**Supplied material:**

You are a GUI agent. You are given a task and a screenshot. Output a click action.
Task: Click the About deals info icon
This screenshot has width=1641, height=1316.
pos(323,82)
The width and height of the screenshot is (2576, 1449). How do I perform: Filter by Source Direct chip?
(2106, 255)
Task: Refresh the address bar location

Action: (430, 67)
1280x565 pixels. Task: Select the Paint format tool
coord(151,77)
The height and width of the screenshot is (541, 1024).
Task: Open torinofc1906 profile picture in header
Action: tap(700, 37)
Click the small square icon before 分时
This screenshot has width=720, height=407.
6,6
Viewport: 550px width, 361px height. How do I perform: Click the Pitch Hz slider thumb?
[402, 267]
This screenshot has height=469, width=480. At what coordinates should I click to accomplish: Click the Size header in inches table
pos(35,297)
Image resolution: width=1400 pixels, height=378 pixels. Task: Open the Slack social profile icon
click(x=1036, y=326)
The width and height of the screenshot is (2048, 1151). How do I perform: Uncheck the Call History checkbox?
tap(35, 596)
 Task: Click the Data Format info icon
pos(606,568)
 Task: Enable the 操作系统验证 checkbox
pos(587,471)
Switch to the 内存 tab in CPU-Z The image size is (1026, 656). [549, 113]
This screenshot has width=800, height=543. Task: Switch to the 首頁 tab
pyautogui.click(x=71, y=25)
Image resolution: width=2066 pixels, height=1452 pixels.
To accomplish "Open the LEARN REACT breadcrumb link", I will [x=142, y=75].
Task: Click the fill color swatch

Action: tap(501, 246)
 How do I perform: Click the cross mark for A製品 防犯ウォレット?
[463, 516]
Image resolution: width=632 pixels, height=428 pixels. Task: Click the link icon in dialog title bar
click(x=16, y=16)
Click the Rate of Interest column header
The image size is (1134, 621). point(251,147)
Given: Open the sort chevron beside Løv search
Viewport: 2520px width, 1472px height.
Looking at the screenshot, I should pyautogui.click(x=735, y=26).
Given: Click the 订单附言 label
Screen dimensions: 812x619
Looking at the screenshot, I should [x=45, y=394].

**Problem statement:**
Please return the listing lines verbatim, starting with the line containing "Click the Rate of Interest column header" and going on through the end of the listing.

**Solution to the exercise:**
Click the Rate of Interest column header
The image size is (1134, 621). point(251,147)
Given: Open the sort chevron beside Løv search
Viewport: 2520px width, 1472px height.
Looking at the screenshot, I should pyautogui.click(x=735, y=26).
Given: Click the 订单附言 label
Screen dimensions: 812x619
Looking at the screenshot, I should [x=45, y=394].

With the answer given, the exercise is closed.